Daarover spreekt artikel 14 van het eerste hoofdstuk. God heeft zich aan Zijn volk nu juist bekend gemaakt als een verkiezend God. Als een genadig en barmhartig God, die niet verloren laat gaan maar naar zijn verkiezend voornemen in Christus mensen redt. Het hoort om zo te zeggen bij het God zijn van de HERE. En daarom mogen we er niet over zwijgen, alsof het hier iets betreft waar we het maar liever niet over hebben als we over de HERE spreken. Integendeel, juist in deze dingen komen de liefde, de trouw, de majesteit en de heiligheid van de HERE naar voren. Juist hier komt de lof op, op een God die niet verloren doet gaan maar Zijn Zoon gezonden heeft, opdat een ieder die in Hem gelooft eeuwig leven hebbe. Zo mogen we de bijbel ook lezen, als het spoor van een verkiezend God die de eeuwen door mensen uit hun duisternis haalt en ze naar het licht roept. We zien Abram op reis gaan en we zien een volk uit Egypte trekken. Die verlossende daden zijn het gevolg van de verkiezing. Terwijl God geen onrecht had gedaan as Hij heel de mensheid in zijn eigen verlorenheid had laten liggen, trekt Zijn verkiezende barmhartigheid een lichtend spoor!

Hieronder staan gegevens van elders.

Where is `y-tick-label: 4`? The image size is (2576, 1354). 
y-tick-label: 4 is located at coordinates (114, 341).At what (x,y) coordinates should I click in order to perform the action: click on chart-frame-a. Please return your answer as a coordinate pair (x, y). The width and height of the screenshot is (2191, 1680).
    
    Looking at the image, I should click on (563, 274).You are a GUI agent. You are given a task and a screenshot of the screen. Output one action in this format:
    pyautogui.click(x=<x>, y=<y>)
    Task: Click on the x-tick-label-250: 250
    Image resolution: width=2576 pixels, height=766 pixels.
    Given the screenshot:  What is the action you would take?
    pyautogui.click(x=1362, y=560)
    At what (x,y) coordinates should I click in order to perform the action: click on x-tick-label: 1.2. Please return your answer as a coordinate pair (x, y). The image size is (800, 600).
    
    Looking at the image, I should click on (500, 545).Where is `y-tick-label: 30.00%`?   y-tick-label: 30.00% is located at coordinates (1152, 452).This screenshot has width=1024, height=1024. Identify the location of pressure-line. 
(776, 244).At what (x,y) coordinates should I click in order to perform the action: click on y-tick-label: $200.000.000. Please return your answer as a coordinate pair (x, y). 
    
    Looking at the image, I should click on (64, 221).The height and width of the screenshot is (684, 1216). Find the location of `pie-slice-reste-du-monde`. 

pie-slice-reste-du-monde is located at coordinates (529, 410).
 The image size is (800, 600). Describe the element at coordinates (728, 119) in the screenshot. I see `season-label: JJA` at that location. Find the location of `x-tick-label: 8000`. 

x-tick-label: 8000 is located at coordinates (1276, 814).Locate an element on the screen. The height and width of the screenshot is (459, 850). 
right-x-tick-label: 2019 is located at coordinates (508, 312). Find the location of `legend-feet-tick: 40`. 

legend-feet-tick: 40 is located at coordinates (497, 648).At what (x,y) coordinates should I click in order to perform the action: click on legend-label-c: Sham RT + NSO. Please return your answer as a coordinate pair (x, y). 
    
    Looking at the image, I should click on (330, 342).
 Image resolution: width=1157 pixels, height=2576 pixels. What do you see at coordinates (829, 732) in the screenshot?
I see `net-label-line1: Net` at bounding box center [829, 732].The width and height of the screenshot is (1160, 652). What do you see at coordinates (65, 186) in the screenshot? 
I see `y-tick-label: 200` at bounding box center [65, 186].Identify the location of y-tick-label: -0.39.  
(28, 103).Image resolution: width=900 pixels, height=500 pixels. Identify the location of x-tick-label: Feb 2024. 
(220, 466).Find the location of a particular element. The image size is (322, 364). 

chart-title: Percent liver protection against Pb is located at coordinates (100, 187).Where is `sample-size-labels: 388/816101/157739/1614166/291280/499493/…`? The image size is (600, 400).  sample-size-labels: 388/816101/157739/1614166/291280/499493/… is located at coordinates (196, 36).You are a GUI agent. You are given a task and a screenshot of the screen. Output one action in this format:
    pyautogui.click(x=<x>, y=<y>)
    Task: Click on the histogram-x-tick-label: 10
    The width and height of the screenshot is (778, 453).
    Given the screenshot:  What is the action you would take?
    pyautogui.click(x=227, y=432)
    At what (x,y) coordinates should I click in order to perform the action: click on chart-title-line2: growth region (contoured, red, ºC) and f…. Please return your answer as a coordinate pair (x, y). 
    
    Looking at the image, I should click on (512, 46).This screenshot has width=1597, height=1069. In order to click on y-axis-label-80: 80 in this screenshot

Wanneer we liever zwijgen over de verkiezing, komt dat niet omdat we God graag loven. Dat komt omdat we moeite hebben met Gods beslissingen. Omdat we als Job met de HERE in discussie gaan, stilzwijgend of publiek. Maar dat heeft als diepste oorzaak dat een mens blijft denken dat iedereen recht op verlossing heeft – en zeker zij die ons zo lief zijn. Dan raken we het schuldbesef kwijt en verliezen we de diepe ootmoed voor een heilig God, die zondaren zalig maakt. Dan doven we de blijde glans in onze ogen, als we de Schriften onderzoeken en mogen stamelen dat de HERE een genadig God is. Als we bij het kruis staan en het bloed langs die ruwhouten paal zien druppelen. Gods verkiezing doet de Zoon roepen: mijn God, mijn God, waarom hebt U Mij verlaten! Dat zijn wonderen. Dat zijn onbegrijpelijke dingen. Maar dat mag ons niet tot zwijgen brengen. Integendeel, dat brengt tot de lofzang tot eer van Hem, die ons zo uitnemend heeft liefgehad.
O God, die nimmer mij verlaat
U zult mij leiden door Uw raad
En dan, hiertoe door U bereid,
Neemt U mij op in heerlijkheid.
Duizend, duizendmaal o Heer, zij U daarvoor dank en eer!